Problems —
A – Using the consortium news, state whether each statement agrees with the text, and answer yes or no with the text's deciding words quoted: (i) the group now goes by The Cambridge Consortium for Guitar Research; (ii) Jeffrey Wells has been elected an Honorary member; (iii) Paul Sparks's article on the Neapolitan mandolin appeared in a volume published in Madrid.
B – Write a continuation of the consortium news, picking up after its final sentence.

Excerpt provided —
★ ★ ★ ★
News 2023

There is a great deal of news with which to start the New Year, beginning with our slight change of name that makes the famous old university town where we meet more prominent. We are now The Cambridge Consortium for Guitar Research. Details of our last conference can now be found on the colloquia page.

Congratulations to our benefactor, Jeffrey Wells, who has been elected an Honorary member. We encourage you to visit his website where you will find luxurious photographs of the guitars, from the seventeenth century to the nineteenth, in the Austin-Marie collection.  

We are delighted to announce that The Great Vogue for the Guitar in Western Europe1800-1840, edited by Christopher Page, Paul Sparks and James Westbrook, and in almost every respect a Consortium book, will be published by Boydell and Brewer within the next few weeks.

For details and pre-ordering, visit:

The Contents are as follows: 

Foreword – Richard Savino

Introduction – Christopher Page, Paul Sparks and James Westbrook

Eighteenth-century precedents: the role of Paris – Damián Martín Gil and Erik Stenstadvold

The Great Vogue for the guitar: an overview – Christopher Page

The instrument and its makers – James Westbrook

Printing and publishing music for the guitar with Appendix: Matteo Carcassi – Erik Stenstadvold

Amateurs and professionals – Christopher Page

Teaching and learning the guitar – Erik Stenstadvold

Early-nineteenth-century guitars in the saleroom, private hands and public collections – James Westbrook

Music for early-nineteenth-century guitars in the saleroom, private hands and public collections – Kenneth Sparr

Accompanied song – Jelma van Amersfoort

Chamber music for the guitar – Jukka Savijoki

Ferdinando Carulli (1770-1841) – Mario Torta

Mauro Giuliani (1781-1829) – Gerhard Penn

Fernando Sor (1778-1839) – Erik Stenstadvold

Dionisio Aguado (1784-1849) – Luis Briso de Montiano

Emilia Giuliani (1813-1850) – Nicoletta Confalone

Giulio Regondi (1822/23-1872) and Catharina Pratten née Pelzer (1824-1895) – Sarah Clarke

Appendix: A note on string-making – Jenny Nex


Our members have been busy recently in other ways:

Luis Briso de Montiano has contributed a twenty-three-page catalogue of a Spanish collection of manuscripts for solo guitar solo. See his ‘Catálogo del Fondo Manuela Vazquez-Barros de la Biblioteca Lázaro Galdiano’, in Jesús Saiz Huedo (ed.), Los Manuscritos del Fondo Manuela Vazquez-Barros de la Biblioteca Lázaro Galdiano (Madrid, 2022), pp. 137-159.

Luis also has as article in press for Roseta: ‘Dionisio Aguado – Testamento y Memoria’.

Paul Sparks has just published ‘Una breve storia del mandolino napoletano in Europa nel XVIII secolo’, which appears in Anna Rita Addessi, et al., eds., Il mandolino a Napoli nel Settecento (Naples, Edizioni Turchini, 2021).
★ ★ ★ ★
Rows from a dataset:
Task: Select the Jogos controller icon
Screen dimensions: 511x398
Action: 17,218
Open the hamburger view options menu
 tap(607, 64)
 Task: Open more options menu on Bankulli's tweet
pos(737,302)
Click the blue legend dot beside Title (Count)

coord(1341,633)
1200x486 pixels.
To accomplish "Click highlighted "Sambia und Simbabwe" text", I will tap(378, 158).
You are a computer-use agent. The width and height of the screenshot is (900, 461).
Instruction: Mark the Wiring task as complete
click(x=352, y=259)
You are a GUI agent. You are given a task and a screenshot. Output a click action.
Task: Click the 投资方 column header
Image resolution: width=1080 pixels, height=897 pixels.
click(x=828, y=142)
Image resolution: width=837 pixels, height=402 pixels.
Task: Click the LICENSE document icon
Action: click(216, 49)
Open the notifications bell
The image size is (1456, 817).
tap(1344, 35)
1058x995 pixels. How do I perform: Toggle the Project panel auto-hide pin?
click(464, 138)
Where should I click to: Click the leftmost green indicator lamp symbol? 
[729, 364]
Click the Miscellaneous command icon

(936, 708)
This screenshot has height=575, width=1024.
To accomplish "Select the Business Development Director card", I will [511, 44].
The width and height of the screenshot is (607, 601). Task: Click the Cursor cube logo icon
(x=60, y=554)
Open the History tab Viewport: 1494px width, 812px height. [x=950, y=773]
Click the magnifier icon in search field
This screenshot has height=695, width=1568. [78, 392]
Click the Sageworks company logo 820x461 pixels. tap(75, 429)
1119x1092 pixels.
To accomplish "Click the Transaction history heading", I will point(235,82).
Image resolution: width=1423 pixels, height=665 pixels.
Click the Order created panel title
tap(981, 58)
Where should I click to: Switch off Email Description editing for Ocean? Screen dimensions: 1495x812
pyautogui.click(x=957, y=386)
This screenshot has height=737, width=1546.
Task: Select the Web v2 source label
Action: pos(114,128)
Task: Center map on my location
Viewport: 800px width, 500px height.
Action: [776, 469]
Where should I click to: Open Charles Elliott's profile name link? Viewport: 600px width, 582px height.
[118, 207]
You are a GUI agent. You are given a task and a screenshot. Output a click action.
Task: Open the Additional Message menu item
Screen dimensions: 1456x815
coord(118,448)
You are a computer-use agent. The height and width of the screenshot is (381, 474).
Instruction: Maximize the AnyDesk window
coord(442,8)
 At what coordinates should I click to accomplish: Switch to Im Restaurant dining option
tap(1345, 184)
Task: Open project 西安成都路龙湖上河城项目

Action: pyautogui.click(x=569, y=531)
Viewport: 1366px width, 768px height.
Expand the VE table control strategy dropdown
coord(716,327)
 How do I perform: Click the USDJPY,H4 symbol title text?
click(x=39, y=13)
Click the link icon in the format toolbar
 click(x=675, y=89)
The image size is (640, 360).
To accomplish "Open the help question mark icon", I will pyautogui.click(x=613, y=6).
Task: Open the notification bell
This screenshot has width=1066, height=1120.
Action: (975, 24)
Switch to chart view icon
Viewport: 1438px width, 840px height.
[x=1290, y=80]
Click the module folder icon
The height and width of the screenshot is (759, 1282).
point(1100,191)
★ ★ ★ ★
Results by task —
A –
(i) Yes: "We are now The Cambridge Consortium for Guitar Research."
(ii) Yes: "Congratulations to our benefactor, Jeffrey Wells, who has been elected an Honorary member."
(iii) No: "(Naples, Edizioni Turchini, 2021)"

B –
James Westbrook gave a paper on ‘The Early American Guitar’’at the San Anselmo Inn, California, on 26 January 2023. Since James was a contributor to the book Inventing the American Guitar (Milwaukee, Hal Leonard Books, 2013), and has had a life-long interest in guitars by C. F. Martin, he welcomed the challenge to deliver a paper on the American guitar to an American audience. The room was full, with a real mix of people. Most owned a guitar, and everybody knew of the Martin guitar company. There were American guitar dealers, restorers, and people who interest had been inspired by the inheritance of a Martin guitar. Seven of the finest rare American guitars were available to be shown, thanks to the generosity of Jeffrey Wells and the Austin-Marie Guitar Collection. The paper focused on the importation and use of the Spanish guitar prior to Martin’s arrival in America in 1833 and considered the question of whether there were already established makers in America at that time. James then went on to present some of the Martin models and partnerships, and work by other American makers, such as Scherr and Ashborn. The talk was was rounded off with a little local history concerning the Californian dealers and players, a word on the type of strings used and the process of evolution which created the American flat-top guitar of today.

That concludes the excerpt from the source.